Within her book, Firestone asserts that modern society could not achieve true sex equality until women's biological traits are separated from their identity. The Dialectic of Sex was largely influenced by the existing views of Simone de Beauvoir. Firestone supported the belief that the women were limited by their capacity for pregnancy. She also connected the ideas in her book to de Beauvoir's view that motherhood oppressed women, and women became victims in a patriarchal based society. Firestone believed in the importance of recognizing and creating awareness for the history and predecessors of the feminist movement, so she dedicated her book to Simone de Beauvoir. She also makes the claim that Freud and Marx had ignored what she called the "sex class", the domination of women given their biological differences. Gender inequality stems from the patriarchal societal structures imposed upon women because of their bodies, she argued, particularly the physical, social, and psychological disadvantages caused by pregnancy, childbirth, and child-rearing. She expanded on Marx's views of class to argue for the existence of the sex-class syste,, which she believed was created due to biological distinctions associated with reproduction. Just as Marx connected class differences to divisions in labour, Firestone associated the differences in the classes of sex to be caused by the sexual division of labor, both within and outside of reproduction. Unlike the adherents of cultural feminism of her time, Firestone didn't believe that women could be liberated through asserting their innate biological superiority.  Firestone also insists that to be human is to outgrow nature, saying: "we can no longer justify the maintenance of a discriminatory sex class system on the grounds of its origin in Nature.", and "The abolition of the sex class requires that women take control of the means of reproduction", like the Marxist view that the proletariat must seize the means of production.

She regarded pregnancy and childbirth as "barbaric" (a friend of hers compared labor to "shitting a pumpkin") and the nuclear family as a key source of women's oppression. Contraception, in vitro fertilization and other medical advances meant that sex would one day be separated from pregnancy and child-rearing, and women could be free. However, Firestone hoped to take reproduction one step further and completely separate it from the female body. She urged the emergence of a new type of artificial reproduction, referred to as the "bottled baby," through which women could be freed of the hindrance of childbirth, just as men are. Although in vitro is the closest option we have to such a phenomenon, we have not yet reached Firestone's end goal.

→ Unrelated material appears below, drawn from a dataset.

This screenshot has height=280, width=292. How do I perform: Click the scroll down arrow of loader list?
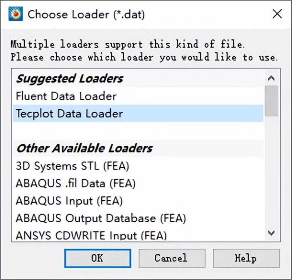(271, 233)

Firestone also criticized the dynamic that exists between heterosexual parenting and child development. She argued that children are hindered in their abilities to develop because of their education, predetermined positions in the social hierarchy, and "lesser importance" in comparison to the adult figures in their lives. Parents controlled these aspects of their children's lives. This, in turn, has increased maternal expectations and obligations, which is something Firestone desired for society to outgrow. This dependency on maternal figures makes the child(ren) more susceptible to physical abuse and deprives them of the opportunity to work towards being economically independent and possess or feed into sexual urges. It was her vision to solve these problems by eliminating families for the raising of children, and instead have children raised by a collective. Specifically Firestone wanted to eliminate what was coined nuclear families, which were household that consisted of a husband, wife, and their child(ren). She believed that these families were a form of social organization and created inequality within a family as the children were considered subordinates to their parents.

Airless Spaces
By the time The Dialectic of Sex was published in 1970, Firestone had largely ceased to be politically active. She withdrew from politics in the early seventies, moved to Saint Marks Place, and worked as a painter. In the late eighties, she became mentally ill.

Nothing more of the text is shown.